# YOUR GOAL
Only the number is needed: how many lines of the records include "screenshot"?

# DATA PROVIDED
== Segment start ==
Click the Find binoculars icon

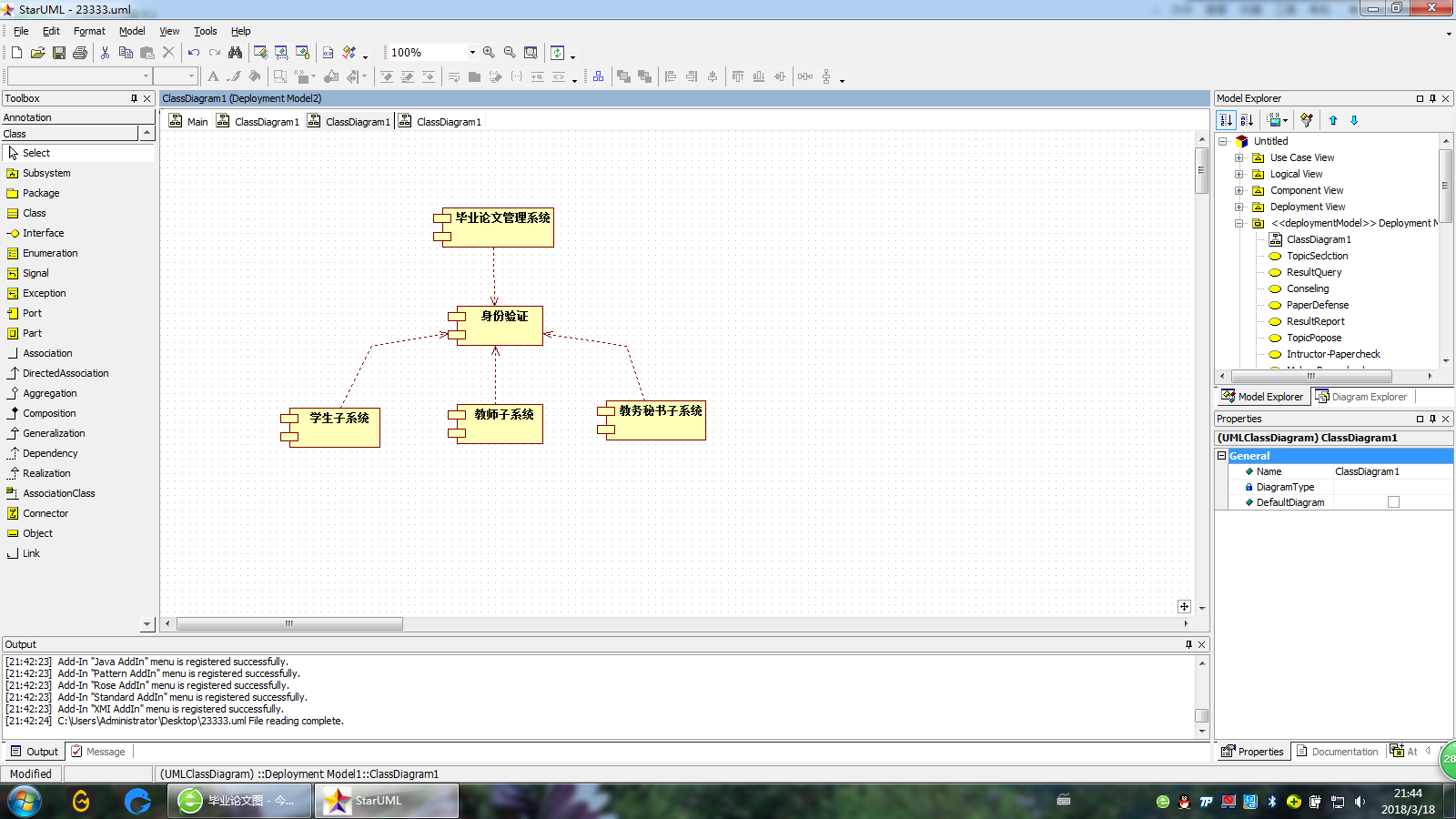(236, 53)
== Segment end ==
== Segment start ==
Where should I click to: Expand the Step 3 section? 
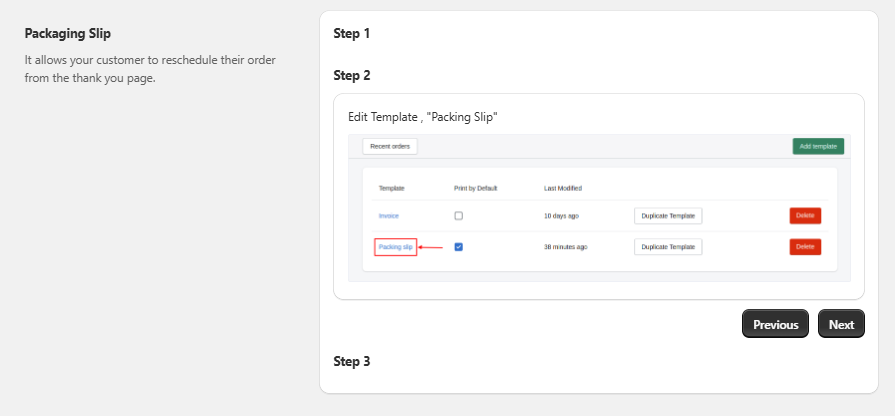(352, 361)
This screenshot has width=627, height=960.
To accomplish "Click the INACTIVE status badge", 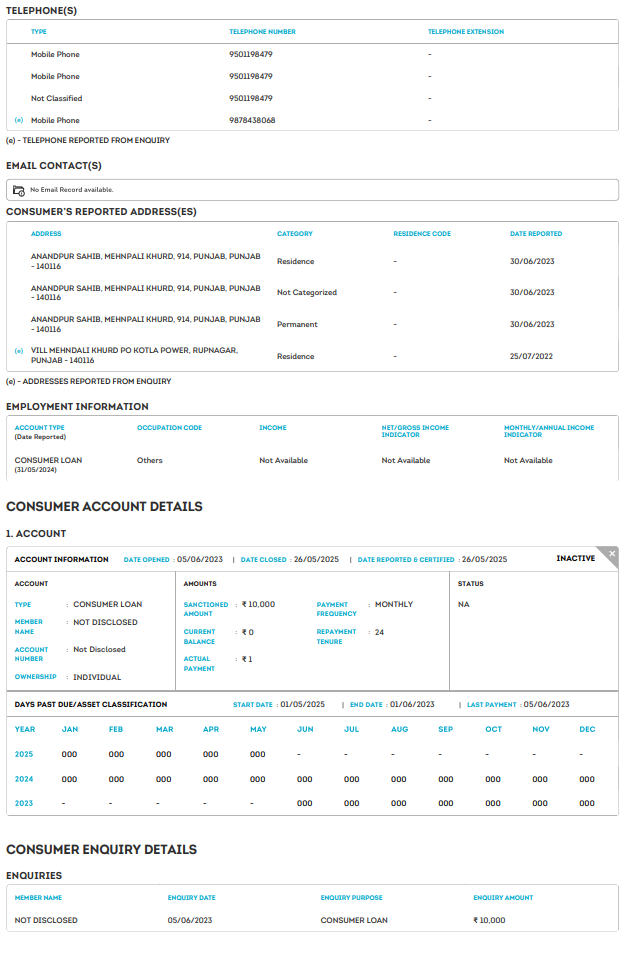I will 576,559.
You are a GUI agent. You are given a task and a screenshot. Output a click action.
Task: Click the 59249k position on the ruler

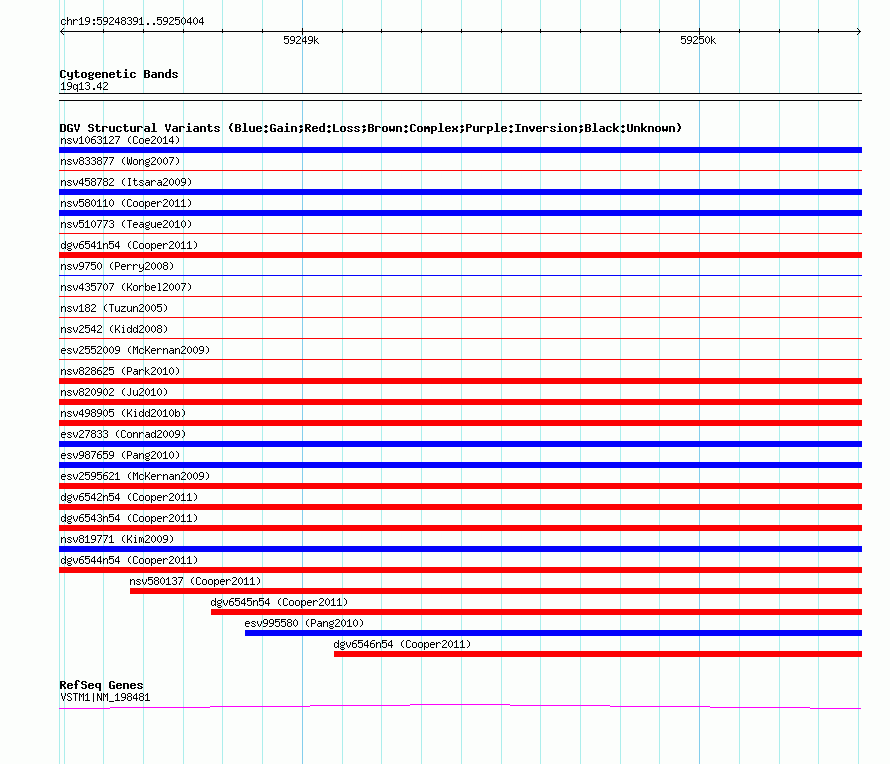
== Segment end ==
# SOLUTION
2